When we talk about responses, as opposed to a response rate of about 20% with azacitidine alone, again what we would expect, we saw a complete remission rate of about 37%. Then when you look at the CR rate, including CR with incomplete count recovery, that went from 30% up to 66%, so a doubling of response rates and that was seen across the board, even people with higher risk genomic features, cytogenetics, regardless of age. So meaningful improvements in responses, no matter who you were, and the responses were durable too.

In terms of safety, the main safety signal with this combination is cytopenias. So we expect to see low counts with leukaemia patients, that’s just how this cancer manifests itself – our patients are requiring transfusions a lot – and when their immune system is low and they are neutropenic they have a high risk of infections. So we did see an increased risk of neutropenia and neutropenic related fevers with the combination, particularly in the early cycles, which was easily managed with mitigation techniques including holding therapy for a week or two to allow full count recovery, giving GCSF if needed, delaying dose reducing cycles, and I’ll go into that in the talk I give about some of these mitigation strategies to make sure people are tolerating the combination well.

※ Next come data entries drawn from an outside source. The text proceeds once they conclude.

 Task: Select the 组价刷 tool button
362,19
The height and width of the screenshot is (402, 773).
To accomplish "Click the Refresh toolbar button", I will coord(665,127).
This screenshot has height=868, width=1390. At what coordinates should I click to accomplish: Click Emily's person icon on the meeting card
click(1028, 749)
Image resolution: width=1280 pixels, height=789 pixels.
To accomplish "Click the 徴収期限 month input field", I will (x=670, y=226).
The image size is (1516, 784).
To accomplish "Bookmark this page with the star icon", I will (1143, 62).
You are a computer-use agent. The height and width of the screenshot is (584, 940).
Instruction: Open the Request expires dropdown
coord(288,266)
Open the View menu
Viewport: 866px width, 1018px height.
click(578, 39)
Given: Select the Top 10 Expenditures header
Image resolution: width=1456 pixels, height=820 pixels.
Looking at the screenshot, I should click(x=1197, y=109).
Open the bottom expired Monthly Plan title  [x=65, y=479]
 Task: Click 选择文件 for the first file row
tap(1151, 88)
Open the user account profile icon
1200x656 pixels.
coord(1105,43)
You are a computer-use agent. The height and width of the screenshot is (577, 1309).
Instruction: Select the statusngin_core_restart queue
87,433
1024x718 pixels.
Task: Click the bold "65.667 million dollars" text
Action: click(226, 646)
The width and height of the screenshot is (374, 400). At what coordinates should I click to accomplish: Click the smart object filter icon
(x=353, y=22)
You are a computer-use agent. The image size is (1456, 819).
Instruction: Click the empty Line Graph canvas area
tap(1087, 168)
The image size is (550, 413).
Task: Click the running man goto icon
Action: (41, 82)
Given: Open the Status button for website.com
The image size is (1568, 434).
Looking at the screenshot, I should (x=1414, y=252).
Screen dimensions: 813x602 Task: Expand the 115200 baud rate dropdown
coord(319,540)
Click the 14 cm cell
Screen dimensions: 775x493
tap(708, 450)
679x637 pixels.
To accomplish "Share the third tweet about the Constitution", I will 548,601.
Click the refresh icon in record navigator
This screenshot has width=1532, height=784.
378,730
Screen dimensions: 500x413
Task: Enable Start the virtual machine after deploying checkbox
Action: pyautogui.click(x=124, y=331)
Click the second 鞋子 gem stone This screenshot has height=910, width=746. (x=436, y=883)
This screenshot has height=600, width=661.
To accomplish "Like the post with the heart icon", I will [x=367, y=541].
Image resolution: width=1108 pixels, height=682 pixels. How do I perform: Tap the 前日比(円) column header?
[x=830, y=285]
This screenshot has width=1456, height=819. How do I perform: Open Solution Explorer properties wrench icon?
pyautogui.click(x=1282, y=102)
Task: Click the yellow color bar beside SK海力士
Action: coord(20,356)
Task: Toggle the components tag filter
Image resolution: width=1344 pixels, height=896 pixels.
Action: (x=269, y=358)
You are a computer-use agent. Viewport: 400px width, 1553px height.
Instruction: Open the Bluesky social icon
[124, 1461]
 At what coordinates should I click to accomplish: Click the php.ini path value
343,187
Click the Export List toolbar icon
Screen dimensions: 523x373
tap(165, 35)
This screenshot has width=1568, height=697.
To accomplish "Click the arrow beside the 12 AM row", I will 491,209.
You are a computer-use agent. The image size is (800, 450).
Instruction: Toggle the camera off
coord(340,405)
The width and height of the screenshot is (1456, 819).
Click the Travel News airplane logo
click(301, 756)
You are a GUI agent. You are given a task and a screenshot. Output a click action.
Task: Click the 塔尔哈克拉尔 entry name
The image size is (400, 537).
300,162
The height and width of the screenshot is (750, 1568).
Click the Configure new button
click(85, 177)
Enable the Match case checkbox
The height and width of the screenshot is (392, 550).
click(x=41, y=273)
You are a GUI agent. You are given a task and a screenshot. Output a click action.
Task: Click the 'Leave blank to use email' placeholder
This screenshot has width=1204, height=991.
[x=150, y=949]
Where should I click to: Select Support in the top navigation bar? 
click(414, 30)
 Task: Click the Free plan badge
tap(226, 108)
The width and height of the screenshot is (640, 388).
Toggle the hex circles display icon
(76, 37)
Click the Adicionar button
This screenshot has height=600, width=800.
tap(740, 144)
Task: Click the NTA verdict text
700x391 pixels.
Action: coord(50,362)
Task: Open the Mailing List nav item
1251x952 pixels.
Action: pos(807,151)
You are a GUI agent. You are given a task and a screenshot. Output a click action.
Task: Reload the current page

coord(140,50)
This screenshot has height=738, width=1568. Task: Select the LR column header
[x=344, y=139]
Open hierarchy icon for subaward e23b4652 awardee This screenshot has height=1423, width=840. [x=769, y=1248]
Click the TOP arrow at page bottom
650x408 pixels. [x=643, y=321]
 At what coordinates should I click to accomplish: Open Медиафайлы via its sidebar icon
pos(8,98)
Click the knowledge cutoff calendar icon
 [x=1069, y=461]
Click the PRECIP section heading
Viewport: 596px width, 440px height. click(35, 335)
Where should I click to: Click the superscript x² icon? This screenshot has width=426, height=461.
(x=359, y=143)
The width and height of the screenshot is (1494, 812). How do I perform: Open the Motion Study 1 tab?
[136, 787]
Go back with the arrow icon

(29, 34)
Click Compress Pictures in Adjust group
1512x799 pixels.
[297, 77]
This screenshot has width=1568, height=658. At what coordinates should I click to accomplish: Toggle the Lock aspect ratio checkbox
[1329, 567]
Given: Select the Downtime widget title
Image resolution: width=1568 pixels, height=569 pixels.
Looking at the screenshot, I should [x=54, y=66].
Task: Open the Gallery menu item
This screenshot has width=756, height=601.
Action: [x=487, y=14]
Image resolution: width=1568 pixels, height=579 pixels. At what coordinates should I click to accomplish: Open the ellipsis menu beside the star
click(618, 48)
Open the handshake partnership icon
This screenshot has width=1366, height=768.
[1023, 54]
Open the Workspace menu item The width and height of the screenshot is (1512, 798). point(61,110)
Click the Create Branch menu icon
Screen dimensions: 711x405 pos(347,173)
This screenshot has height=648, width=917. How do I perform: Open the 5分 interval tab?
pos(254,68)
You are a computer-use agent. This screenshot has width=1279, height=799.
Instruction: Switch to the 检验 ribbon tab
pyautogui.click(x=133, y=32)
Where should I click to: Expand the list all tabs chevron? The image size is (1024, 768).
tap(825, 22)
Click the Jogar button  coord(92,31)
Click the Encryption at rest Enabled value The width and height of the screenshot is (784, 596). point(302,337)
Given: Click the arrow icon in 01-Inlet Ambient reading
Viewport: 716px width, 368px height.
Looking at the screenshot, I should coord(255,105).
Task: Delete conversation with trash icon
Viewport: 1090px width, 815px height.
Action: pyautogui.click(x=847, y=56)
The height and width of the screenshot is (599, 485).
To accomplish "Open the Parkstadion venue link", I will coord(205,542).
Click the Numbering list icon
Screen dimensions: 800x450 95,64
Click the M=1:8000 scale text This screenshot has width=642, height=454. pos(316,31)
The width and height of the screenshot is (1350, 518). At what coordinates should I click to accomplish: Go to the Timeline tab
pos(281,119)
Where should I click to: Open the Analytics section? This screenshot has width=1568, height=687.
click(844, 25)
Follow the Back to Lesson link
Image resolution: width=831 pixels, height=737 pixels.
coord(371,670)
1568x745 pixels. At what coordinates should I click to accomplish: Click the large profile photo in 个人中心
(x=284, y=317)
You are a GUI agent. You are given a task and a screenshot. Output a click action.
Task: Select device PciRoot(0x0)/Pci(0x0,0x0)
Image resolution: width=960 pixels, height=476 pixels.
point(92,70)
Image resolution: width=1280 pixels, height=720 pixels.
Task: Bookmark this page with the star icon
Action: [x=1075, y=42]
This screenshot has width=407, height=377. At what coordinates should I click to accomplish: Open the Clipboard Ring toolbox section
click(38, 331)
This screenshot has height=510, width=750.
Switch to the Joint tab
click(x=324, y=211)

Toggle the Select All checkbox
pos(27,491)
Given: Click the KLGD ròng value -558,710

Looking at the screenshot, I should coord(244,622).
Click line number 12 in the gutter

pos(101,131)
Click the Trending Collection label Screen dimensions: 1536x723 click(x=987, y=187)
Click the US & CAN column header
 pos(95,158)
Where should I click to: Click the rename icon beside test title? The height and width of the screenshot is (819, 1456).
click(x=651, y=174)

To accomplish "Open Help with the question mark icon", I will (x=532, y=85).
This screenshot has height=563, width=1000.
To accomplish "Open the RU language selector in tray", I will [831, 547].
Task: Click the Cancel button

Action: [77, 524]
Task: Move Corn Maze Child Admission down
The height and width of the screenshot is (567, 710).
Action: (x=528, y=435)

The combination does lead to improvements in transfusion independence. So patients are not coming to the hospital or the clinic as often and getting transfusions of platelets and blood as often. The other thing that I didn’t mention that’s important to say with this combination is the responses really happen early. So, with azacitidine alone we’re used to seeing patients respond after about 4-6 cycles and so we continue them on treatment and their counts are low because they still have leukaemia and it just takes a long time for these lower intensity therapies to work. With the combination, though, we’re seeing responses on average within one cycle. So one of the most important things for using this combination is to make sure to do a bone marrow at the end of the first cycle to see if your patient is already in a remission, which there’s a good chance they already are. If they are then you hold therapy for a week or two for the counts to fully recover, for their bone marrow to fully heal and then you start the next cycle. That has been the most important intervention that helps patients tolerate this really well.

So that really is the very brief overview of this clinical trial which really is a transformative change in our standard of care, showing that adding this oral therapy, venetoclax, to azacitidine really improves not only responses but also transfusion independence, time to remission and, most importantly, the survival of our patients.